I’m nervous. Waaaaay way nervous. I feel sick (but I think that’s in part due to the 4 Tim Tams I just ate). I’m going in to see the surgeon this afternoon.
It’s a little on the scary side but I want this so much.
I got home yesterday after spending the night at my parents to find that my BF had tided. I was amazed because he rarely does anything like that without me asking him to. He doesn’t do it because he thinks I should do it all, it’s just his parents never made him help out with chores around the house, or made him help with cooking the dinner.
He really doesn’t cook well. He lacks the ability to look in the fridge, see what we have, and cook up something from that. It has to come from a packet with instructions.
Still, it’s nice when he cooks and i don’t have to.
I was going to talk about the Rugby World Cup, but I think I am going to keep this blog more anonymous so I can talk more freely.

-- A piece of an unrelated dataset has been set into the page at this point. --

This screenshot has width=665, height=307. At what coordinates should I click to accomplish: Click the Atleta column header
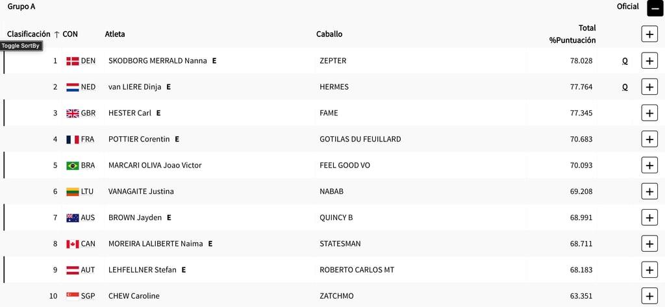pyautogui.click(x=115, y=34)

Therefore, will not revel my country of origin by stating my loyalties within the Cup.
When I was in high school I used to keep journals. It started in 3rd form to late 5th form, and went through one or two a year. It usually consisted of boring teenage things (omg, he’s sooooo cute! Arrgh total break out 😦 ) yea, that sort of stuff.
Though I did battle with acne, and wasn’t until after the 7th form ball when I had the worst break out I have ever had that mum finally said we could go to the Dr’s. I refused to go to school the Monday after, my self-esteem (despite having a fantastic time) was so low I couldn’t look at anyone. It’s degrading to have these things on your face you can’t control, but it’s completely not your fault. I went on medicine that was supposed to kick it out of my system, and it worked brilliantly. It was only later this year (two years later) that I started having another break out and when I went to the Dr’s she said it was the type of contraceptive pill I was on. While some help acne others just make it worst, and I was on the one that didn’t help AT ALL. The Dr switched me and I am now the owner of a (mostly) clear face.
I do now have to find a way to get rid of my acne scares in a painless and cheap way.